**The input**
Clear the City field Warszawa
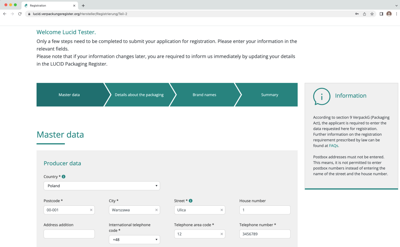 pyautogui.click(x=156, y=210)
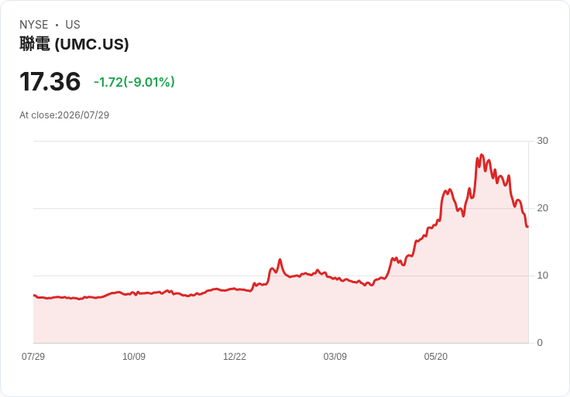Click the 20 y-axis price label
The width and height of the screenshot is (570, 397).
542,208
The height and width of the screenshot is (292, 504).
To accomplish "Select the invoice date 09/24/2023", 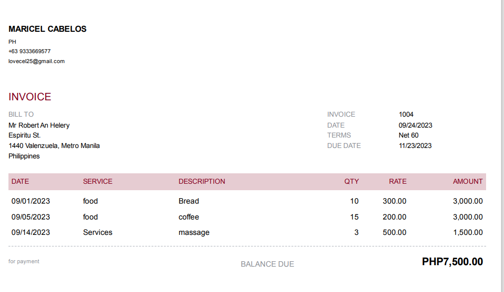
* * *
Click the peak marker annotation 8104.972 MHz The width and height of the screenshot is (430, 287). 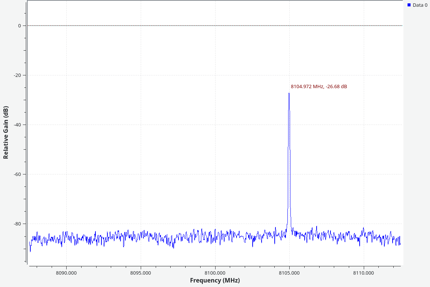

**What is being asked**
All that is wanted is the lines above between the one containing "Clear the City field Warszawa" and the one containing "the invoice date", inclusive, restated word for word, with pictures omitted.

**Your response**
Clear the City field Warszawa
 pyautogui.click(x=156, y=210)
Click the 20 y-axis price label
The width and height of the screenshot is (570, 397).
542,208
The height and width of the screenshot is (292, 504).
To accomplish "Select the invoice date 09/24/2023", 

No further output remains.